What is required: Beginning with the line that holds "Task: Click the" and ending with the last line below, repeat each line exactly, leaving any pictures out.

(Saved data entries)
========
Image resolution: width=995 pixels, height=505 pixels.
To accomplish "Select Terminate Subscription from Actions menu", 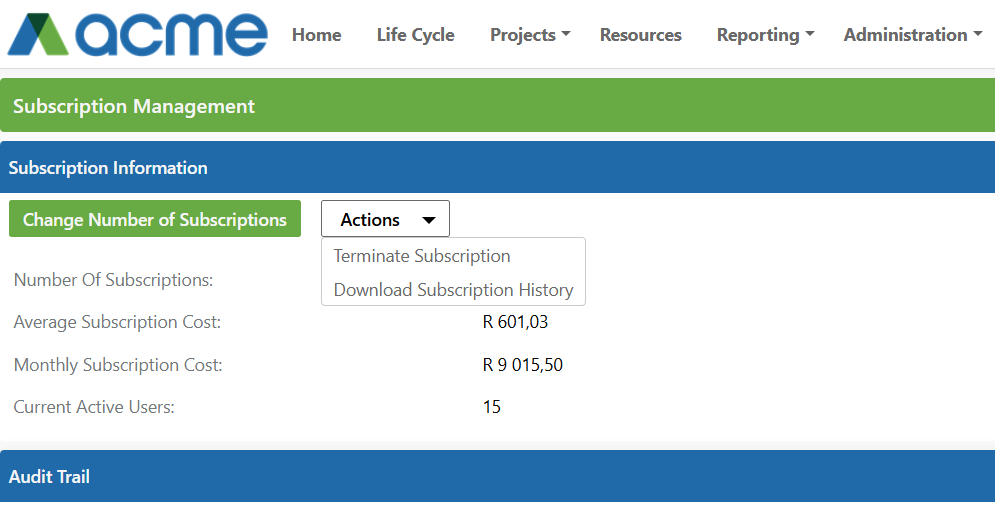I will 422,256.
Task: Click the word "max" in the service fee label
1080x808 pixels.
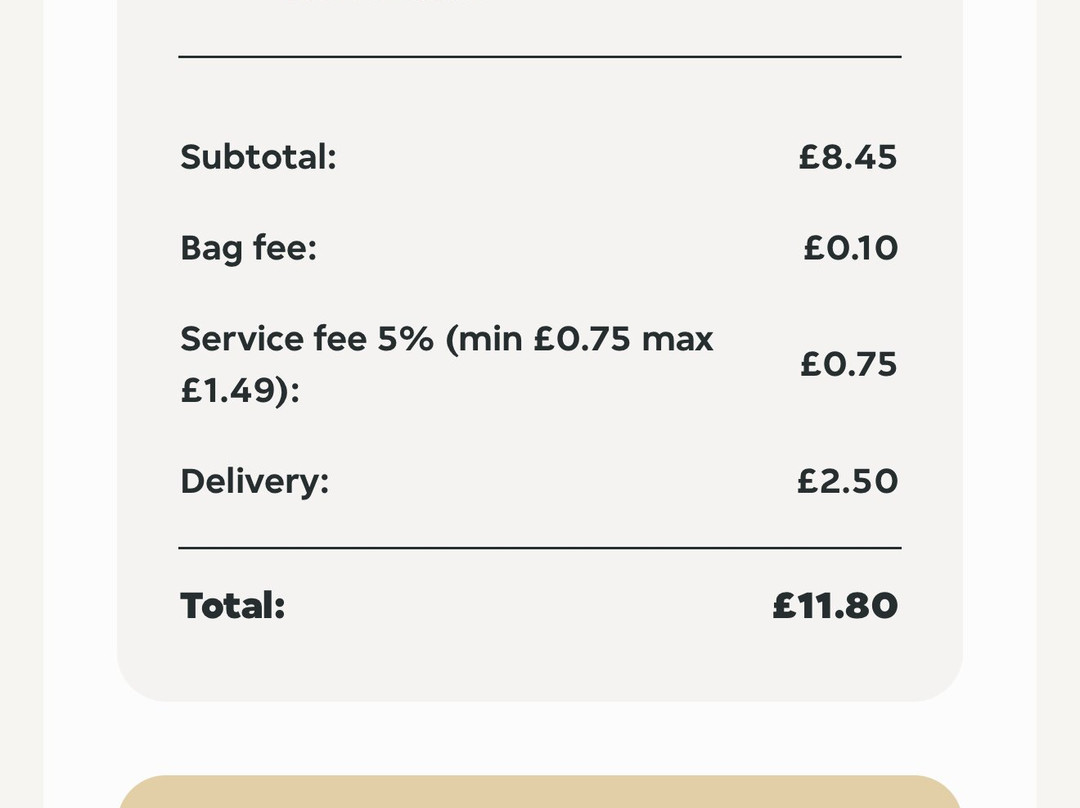Action: pyautogui.click(x=677, y=339)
========
Output of the task:
Task: Click the word "max" in the service fee label
1080x808 pixels.
Action: pyautogui.click(x=677, y=339)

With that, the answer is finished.